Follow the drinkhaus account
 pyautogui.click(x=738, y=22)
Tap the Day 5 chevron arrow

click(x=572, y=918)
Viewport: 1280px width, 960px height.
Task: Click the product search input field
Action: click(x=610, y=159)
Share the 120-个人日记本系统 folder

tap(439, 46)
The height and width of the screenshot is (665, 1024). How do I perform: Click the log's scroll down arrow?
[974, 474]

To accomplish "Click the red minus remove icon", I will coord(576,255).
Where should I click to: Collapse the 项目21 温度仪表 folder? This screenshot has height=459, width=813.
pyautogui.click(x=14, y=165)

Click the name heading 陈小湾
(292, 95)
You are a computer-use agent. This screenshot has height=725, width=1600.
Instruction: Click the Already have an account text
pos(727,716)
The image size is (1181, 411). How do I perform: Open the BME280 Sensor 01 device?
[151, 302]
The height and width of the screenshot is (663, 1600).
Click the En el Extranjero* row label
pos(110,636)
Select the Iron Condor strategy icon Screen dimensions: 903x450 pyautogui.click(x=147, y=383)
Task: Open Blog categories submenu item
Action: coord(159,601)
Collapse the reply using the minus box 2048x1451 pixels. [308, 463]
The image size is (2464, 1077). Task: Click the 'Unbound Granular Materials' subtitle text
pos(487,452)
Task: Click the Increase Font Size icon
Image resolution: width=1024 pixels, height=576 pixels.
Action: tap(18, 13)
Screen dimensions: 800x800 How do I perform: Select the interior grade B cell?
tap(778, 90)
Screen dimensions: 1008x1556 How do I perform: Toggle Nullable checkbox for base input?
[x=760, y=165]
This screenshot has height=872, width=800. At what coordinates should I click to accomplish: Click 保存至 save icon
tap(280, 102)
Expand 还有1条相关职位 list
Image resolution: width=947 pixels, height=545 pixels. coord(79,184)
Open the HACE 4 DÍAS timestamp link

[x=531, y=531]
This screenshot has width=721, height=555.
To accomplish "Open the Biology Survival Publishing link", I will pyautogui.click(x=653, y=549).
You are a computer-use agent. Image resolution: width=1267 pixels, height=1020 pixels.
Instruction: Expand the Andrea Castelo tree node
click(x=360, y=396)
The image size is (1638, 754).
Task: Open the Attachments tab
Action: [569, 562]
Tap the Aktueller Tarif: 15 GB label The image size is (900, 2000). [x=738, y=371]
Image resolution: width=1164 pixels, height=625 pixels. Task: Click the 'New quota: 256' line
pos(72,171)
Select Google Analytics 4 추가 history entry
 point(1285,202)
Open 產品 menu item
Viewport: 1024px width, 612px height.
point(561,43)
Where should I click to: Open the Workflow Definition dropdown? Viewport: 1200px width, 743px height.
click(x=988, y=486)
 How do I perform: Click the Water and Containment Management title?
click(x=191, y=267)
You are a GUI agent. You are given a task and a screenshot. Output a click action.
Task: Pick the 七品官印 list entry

========================

Copy the whole of the data above exactly.

* **Solution for this problem**
Follow the drinkhaus account
 pyautogui.click(x=738, y=22)
Tap the Day 5 chevron arrow

click(x=572, y=918)
Viewport: 1280px width, 960px height.
Task: Click the product search input field
Action: click(x=610, y=159)
Share the 120-个人日记本系统 folder

tap(439, 46)
The height and width of the screenshot is (665, 1024). How do I perform: Click the log's scroll down arrow?
[974, 474]

To accomplish "Click the red minus remove icon", I will coord(576,255).
Where should I click to: Collapse the 项目21 温度仪表 folder? This screenshot has height=459, width=813.
pyautogui.click(x=14, y=165)

Click the name heading 陈小湾
(292, 95)
You are a computer-use agent. This screenshot has height=725, width=1600.
Instruction: Click the Already have an account text
pos(727,716)
The image size is (1181, 411). How do I perform: Open the BME280 Sensor 01 device?
[151, 302]
The height and width of the screenshot is (663, 1600).
Click the En el Extranjero* row label
pos(110,636)
Select the Iron Condor strategy icon Screen dimensions: 903x450 pyautogui.click(x=147, y=383)
Task: Open Blog categories submenu item
Action: coord(159,601)
Collapse the reply using the minus box 2048x1451 pixels. [308, 463]
The image size is (2464, 1077). Task: Click the 'Unbound Granular Materials' subtitle text
pos(487,452)
Task: Click the Increase Font Size icon
Image resolution: width=1024 pixels, height=576 pixels.
Action: tap(18, 13)
Screen dimensions: 800x800 How do I perform: Select the interior grade B cell?
tap(778, 90)
Screen dimensions: 1008x1556 How do I perform: Toggle Nullable checkbox for base input?
[x=760, y=165]
This screenshot has height=872, width=800. At what coordinates should I click to accomplish: Click 保存至 save icon
tap(280, 102)
Expand 还有1条相关职位 list
Image resolution: width=947 pixels, height=545 pixels. coord(79,184)
Open the HACE 4 DÍAS timestamp link

[x=531, y=531]
This screenshot has width=721, height=555.
To accomplish "Open the Biology Survival Publishing link", I will pyautogui.click(x=653, y=549).
You are a computer-use agent. Image resolution: width=1267 pixels, height=1020 pixels.
Instruction: Expand the Andrea Castelo tree node
click(x=360, y=396)
The image size is (1638, 754).
Task: Open the Attachments tab
Action: [569, 562]
Tap the Aktueller Tarif: 15 GB label The image size is (900, 2000). [x=738, y=371]
Image resolution: width=1164 pixels, height=625 pixels. Task: Click the 'New quota: 256' line
pos(72,171)
Select Google Analytics 4 추가 history entry
 point(1285,202)
Open 產品 menu item
Viewport: 1024px width, 612px height.
point(561,43)
Where should I click to: Open the Workflow Definition dropdown? Viewport: 1200px width, 743px height.
click(x=988, y=486)
 How do I perform: Click the Water and Containment Management title?
click(x=191, y=267)
You are a GUI agent. You are given a task and a screenshot. Output a click action.
Task: Pick the 七品官印 list entry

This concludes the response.